The government has several million doses of an earlier bird flu vaccine, but it was based on a sample of virus taken from Vietnam in 2004. The germ is believed to have mutated enough since then that the form now circulating in Africa and Europe may be different, health officials said.
U.S. Health and Human Services Secretary Mike Leavitt said Monday he had authorized the National Institutes of Health and the federal Centers for Disease Control and Prevention to begin working on a second vaccine for humans.
"In order to be prepared, we need to continue to develop new vaccines," Leavitt said at an immunization conference in Atlanta.
The World Health Organization has reported at least 174 human cases of bird flu, including 94 deaths since 2003.
So far, most if not all of the human victims were in very close contact with infected birds, but health officials worry that as bird flu spreads, it could mutate into a strain that easily passes among people.
Dr. Margaret Chan, who is spearheading the WHO efforts against the virus, said it poses a greater challenge to the world than any previous infectious disease.

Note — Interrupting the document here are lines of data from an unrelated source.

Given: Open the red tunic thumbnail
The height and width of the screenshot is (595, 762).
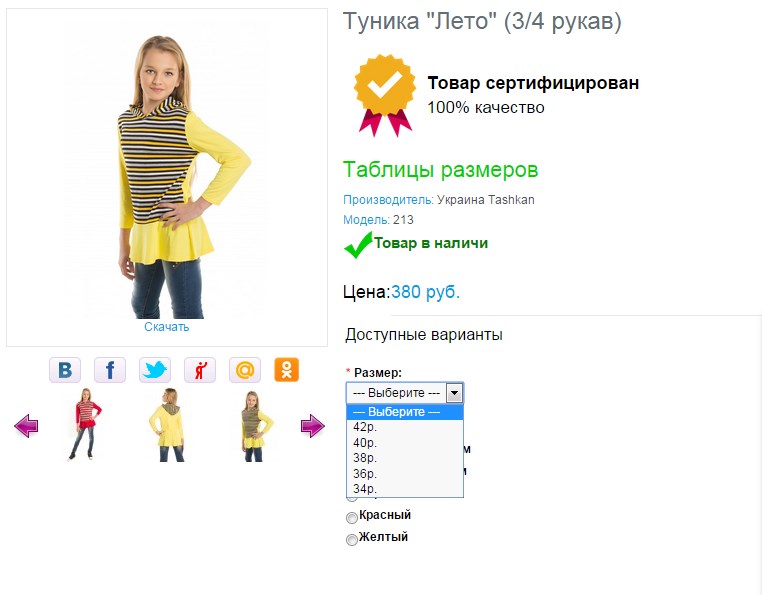Looking at the screenshot, I should [85, 424].
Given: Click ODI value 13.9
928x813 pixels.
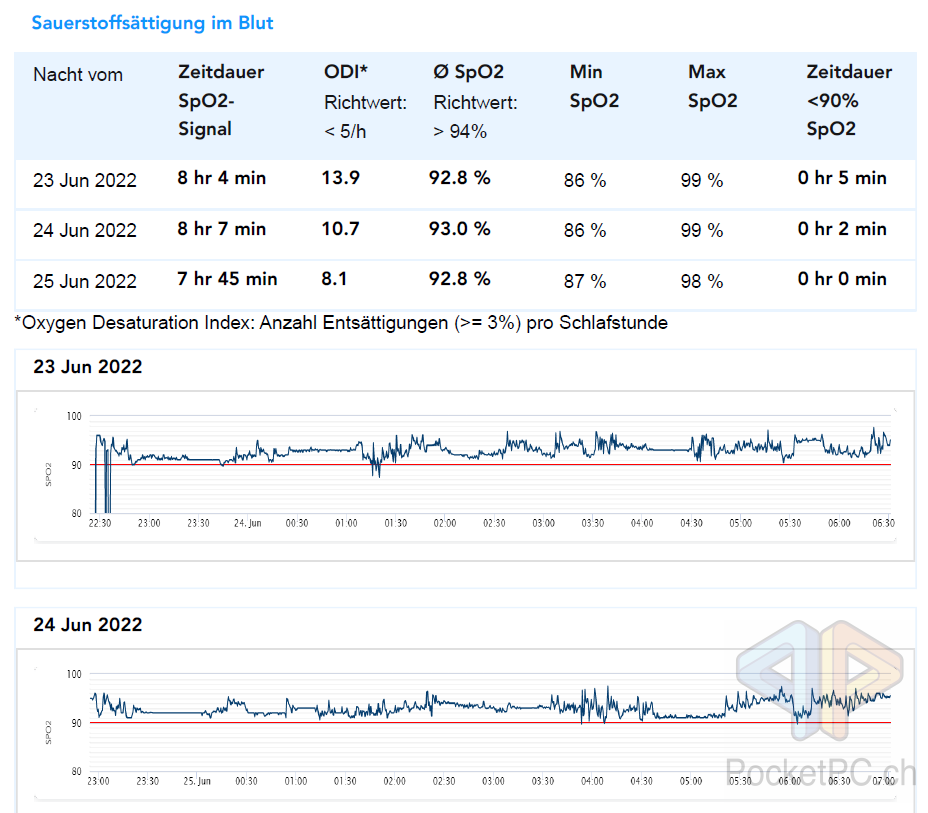Looking at the screenshot, I should pos(340,178).

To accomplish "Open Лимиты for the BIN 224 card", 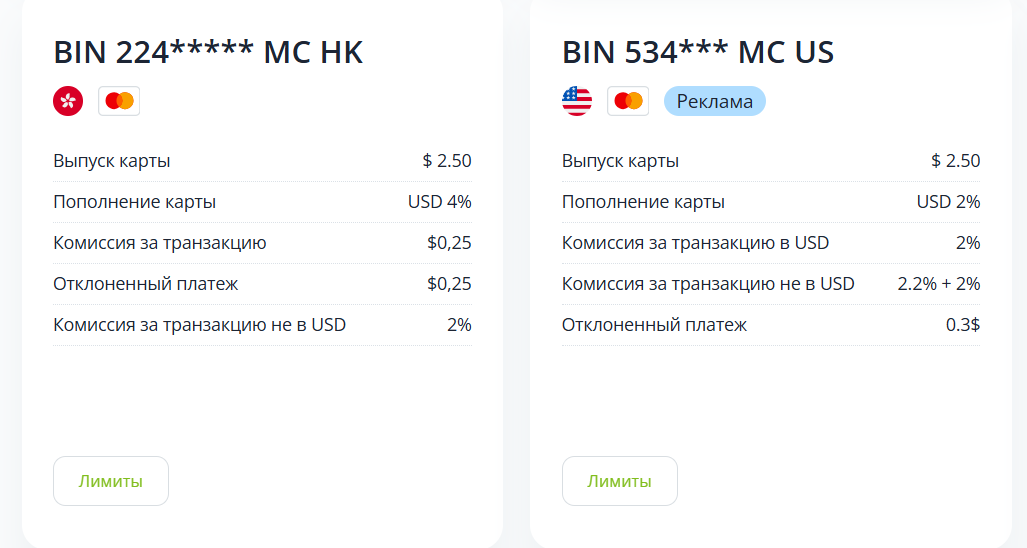I will (111, 481).
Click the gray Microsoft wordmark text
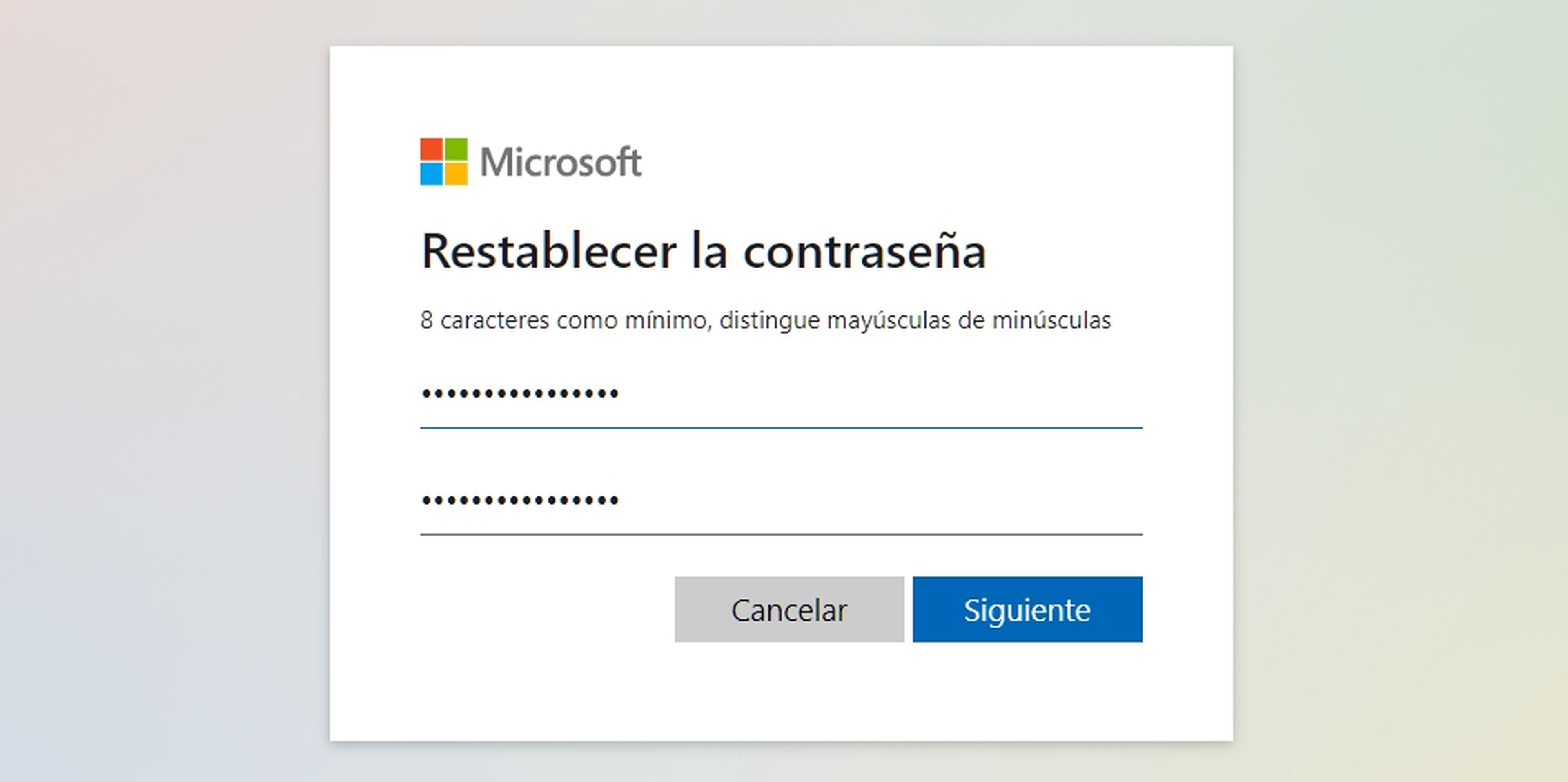The image size is (1568, 782). 561,162
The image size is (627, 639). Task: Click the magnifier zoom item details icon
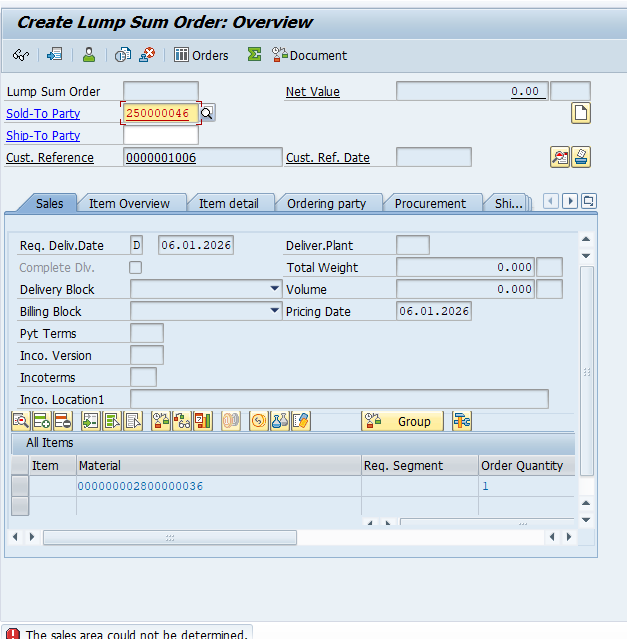(20, 421)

Since February, the virus has spread to birds in 17 new countries in Africa, Asia, Europe and the Middle East, Chan said.
Poland on Monday confirmed its first outbreak of the disease, saying laboratory tests found that two wild swans died of the lethal strain.
Several cats have also tested positive for the deadly strain in Austria's first reported case of the disease spreading to an animal other than a bird, officials in that country said Monday.
The WHO describes bird flu as unprecedented in its scope as an animal disease, saying it is costing the world's agriculture industry more than $10 billion and affecting the livelihoods of 300 million farmers.